Are you super bummed to be living with your parents again?
Well, I’m excited … to have my laundry done. And to use my kitchen.
OK, as far as living with your parents again, what are you most depressed about?
Having rules again.
Yeah, that blows. Do you have siblings?
An older sister.
That sucks. The key to moving home is to have younger siblings. They’re like built-in DDs.

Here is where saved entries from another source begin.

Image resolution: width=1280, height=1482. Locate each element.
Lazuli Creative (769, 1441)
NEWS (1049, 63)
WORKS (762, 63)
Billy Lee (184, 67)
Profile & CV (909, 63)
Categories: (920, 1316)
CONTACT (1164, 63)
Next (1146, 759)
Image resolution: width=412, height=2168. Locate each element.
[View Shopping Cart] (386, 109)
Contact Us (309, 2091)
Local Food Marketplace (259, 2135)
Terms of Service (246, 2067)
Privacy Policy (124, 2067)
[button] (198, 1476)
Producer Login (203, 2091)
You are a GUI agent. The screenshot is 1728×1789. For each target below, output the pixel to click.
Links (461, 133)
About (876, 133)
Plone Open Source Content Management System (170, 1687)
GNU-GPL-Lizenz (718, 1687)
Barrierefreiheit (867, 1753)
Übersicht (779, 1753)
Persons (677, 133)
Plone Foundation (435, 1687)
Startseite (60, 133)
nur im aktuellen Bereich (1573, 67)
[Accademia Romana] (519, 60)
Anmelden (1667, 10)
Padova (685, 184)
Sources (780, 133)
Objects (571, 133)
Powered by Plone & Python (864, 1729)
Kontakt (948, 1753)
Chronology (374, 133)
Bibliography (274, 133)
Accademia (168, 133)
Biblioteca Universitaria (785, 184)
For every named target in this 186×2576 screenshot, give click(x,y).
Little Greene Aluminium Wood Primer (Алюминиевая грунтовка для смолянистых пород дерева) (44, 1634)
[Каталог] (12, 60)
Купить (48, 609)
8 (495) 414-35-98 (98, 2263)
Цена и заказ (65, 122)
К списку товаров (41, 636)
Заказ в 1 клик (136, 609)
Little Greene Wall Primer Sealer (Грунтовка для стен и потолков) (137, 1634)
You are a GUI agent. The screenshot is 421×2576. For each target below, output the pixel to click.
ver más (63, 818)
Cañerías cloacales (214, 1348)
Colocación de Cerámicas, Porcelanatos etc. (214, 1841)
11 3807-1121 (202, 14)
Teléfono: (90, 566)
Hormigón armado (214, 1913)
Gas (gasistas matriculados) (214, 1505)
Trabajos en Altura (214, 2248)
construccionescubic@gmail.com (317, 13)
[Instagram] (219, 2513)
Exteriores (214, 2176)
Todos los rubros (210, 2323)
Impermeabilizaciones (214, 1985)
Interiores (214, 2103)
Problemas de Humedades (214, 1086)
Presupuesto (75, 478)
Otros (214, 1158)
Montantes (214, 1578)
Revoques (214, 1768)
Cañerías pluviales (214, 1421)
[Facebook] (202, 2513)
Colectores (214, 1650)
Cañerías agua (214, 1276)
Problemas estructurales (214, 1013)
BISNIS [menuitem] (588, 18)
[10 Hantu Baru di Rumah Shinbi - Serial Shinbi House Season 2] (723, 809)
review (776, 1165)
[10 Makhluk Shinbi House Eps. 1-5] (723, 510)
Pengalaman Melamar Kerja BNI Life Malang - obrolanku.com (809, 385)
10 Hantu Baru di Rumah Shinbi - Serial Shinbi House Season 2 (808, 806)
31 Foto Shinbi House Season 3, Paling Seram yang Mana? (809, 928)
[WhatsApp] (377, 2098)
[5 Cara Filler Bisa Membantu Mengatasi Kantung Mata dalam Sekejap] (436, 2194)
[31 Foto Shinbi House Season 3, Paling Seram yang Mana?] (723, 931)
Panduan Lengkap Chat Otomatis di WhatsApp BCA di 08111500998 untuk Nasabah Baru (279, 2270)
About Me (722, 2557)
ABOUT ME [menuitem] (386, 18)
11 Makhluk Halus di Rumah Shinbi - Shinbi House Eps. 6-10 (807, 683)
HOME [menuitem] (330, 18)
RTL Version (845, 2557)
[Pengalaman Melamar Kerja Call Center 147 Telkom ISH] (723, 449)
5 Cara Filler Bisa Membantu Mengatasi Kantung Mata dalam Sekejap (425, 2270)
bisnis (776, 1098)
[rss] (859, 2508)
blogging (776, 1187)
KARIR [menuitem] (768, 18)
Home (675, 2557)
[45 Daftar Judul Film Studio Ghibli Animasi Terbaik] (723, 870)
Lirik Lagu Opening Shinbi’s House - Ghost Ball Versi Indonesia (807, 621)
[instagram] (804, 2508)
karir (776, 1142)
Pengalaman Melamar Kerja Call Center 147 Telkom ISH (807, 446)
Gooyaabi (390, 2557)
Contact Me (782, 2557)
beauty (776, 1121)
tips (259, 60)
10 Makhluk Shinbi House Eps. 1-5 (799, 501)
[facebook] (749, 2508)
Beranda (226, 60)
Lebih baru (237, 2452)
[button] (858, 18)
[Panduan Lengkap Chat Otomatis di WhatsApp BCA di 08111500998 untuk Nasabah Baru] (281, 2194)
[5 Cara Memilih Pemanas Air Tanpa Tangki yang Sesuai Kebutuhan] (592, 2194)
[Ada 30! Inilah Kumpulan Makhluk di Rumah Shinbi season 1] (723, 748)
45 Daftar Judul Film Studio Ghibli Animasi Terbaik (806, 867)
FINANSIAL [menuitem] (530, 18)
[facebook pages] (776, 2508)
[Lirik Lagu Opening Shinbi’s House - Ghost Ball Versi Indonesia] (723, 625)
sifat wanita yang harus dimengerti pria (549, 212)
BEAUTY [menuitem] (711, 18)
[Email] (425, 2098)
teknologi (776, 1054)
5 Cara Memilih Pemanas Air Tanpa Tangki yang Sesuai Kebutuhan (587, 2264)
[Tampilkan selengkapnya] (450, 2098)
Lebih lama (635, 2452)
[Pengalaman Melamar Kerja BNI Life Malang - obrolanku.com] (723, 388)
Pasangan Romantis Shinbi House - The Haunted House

Yeah, I used to be my sister’s. She would call me up really late to come
get her.
That’s what I do, and I keep calling until my little brother wakes up. So you’re going to be working as a waitress this summer, do guys ever leave you their number on the receipts?
Yeah, I never call them.
Like cute guys or like old pervs?
Both.
That’s gross, but at least you make money from them. OK, Long Beach-waitress job aside, would you rather spend the summer with the cast of “”Jersey Shore”” or with Heidi Montag and her creepy new face in LA?
Ew, no. “”Jersey Shore.””
Even with that awful duck phone? That entire house was wood-paneled like a dirty ’70s shag pad. Would you hook up with any of the guys in the house?
Well, the Situation is just gross.
I know, he looks like he’s 45 from the neck up. I’d hook up with DJ Pauly D, because he’s always smiling.